→ **Requirement**:
Copy out every line of the listing in which "next" appears.

→ **Data shown**:
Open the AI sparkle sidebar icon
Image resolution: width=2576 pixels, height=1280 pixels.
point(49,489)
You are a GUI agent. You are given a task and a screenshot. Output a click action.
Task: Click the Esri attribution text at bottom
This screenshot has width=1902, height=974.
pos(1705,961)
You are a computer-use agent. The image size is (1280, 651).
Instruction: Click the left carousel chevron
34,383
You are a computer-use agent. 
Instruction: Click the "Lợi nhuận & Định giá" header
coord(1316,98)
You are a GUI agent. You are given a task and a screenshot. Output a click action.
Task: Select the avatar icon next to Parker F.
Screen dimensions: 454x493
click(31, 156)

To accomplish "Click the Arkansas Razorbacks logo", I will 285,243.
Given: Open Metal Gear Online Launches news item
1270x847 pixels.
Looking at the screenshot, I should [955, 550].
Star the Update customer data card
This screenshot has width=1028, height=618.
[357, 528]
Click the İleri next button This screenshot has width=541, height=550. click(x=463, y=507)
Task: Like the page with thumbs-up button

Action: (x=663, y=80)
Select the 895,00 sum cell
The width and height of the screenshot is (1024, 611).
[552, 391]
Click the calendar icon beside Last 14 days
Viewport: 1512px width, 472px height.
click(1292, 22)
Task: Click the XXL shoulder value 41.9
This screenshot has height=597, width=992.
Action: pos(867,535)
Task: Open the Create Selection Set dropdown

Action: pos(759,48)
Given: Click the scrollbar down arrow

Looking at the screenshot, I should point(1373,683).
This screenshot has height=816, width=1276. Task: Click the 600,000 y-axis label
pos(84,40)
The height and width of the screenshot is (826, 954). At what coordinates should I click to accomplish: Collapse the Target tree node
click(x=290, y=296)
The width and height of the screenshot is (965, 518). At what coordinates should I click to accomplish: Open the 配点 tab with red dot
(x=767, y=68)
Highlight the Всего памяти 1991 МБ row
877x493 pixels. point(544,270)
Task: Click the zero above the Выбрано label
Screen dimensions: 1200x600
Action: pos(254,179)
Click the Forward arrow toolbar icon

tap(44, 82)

→ **Task response**:
Task: Select the avatar icon next to Parker F.
Click the İleri next button This screenshot has width=541, height=550. click(x=463, y=507)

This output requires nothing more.